Whenever a line of the listing contains the string "click", return that line.

....

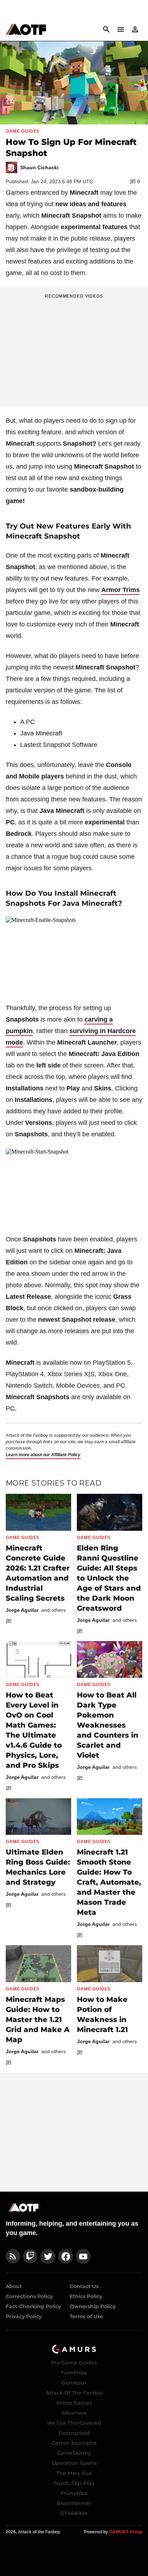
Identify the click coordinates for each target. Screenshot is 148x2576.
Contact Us (84, 2286)
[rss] (13, 2256)
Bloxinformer (74, 2503)
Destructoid (74, 2433)
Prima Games (74, 2403)
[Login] (135, 29)
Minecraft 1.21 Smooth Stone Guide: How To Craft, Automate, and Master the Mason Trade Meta (109, 1882)
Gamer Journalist (74, 2443)
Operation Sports (74, 2463)
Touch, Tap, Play (74, 2483)
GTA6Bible (74, 2513)
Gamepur (74, 2383)
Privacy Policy (24, 2316)
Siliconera (74, 2413)
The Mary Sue (74, 2473)
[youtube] (83, 2256)
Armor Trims (120, 589)
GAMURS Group (125, 2531)
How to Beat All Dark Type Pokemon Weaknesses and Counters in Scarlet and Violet (107, 1725)
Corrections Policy (29, 2296)
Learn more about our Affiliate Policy (43, 1454)
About (14, 2286)
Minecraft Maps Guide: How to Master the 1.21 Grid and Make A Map (38, 2019)
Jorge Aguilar (22, 1610)
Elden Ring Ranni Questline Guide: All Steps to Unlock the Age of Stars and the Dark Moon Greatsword (109, 1578)
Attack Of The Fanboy (74, 2393)
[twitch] (30, 2256)
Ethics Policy (86, 2296)
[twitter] (47, 2256)
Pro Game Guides (74, 2362)
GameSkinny (74, 2453)
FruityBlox (74, 2493)
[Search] (106, 29)
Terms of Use (86, 2316)
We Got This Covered (74, 2423)
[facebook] (65, 2256)
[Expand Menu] (121, 29)
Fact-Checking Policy (33, 2306)
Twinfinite (74, 2372)
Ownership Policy (93, 2306)
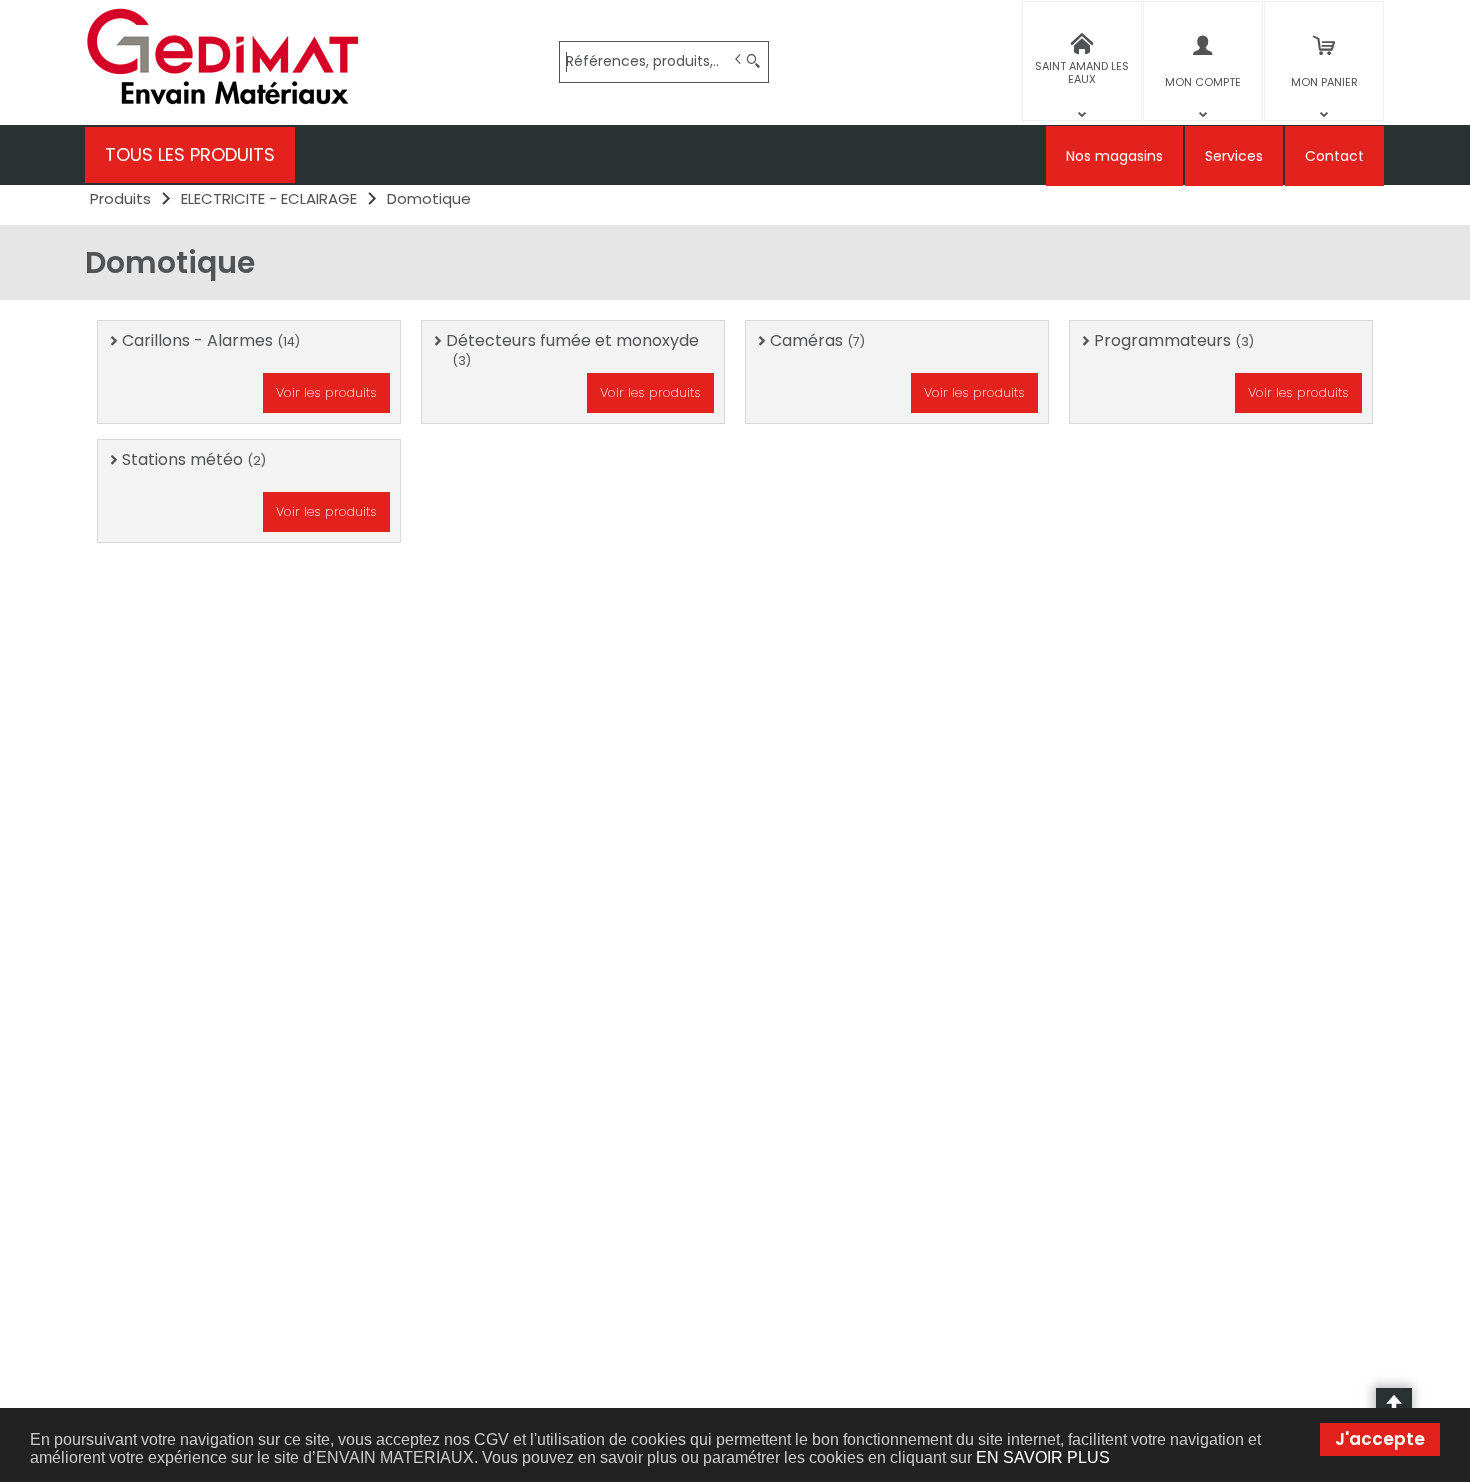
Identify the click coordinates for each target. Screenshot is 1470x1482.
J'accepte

....

TASK SOLUTION:
Identify the click coordinates for each target. Screenshot is 148x2576.
Identify the click coordinates for each target. Screenshot is 1470x1482.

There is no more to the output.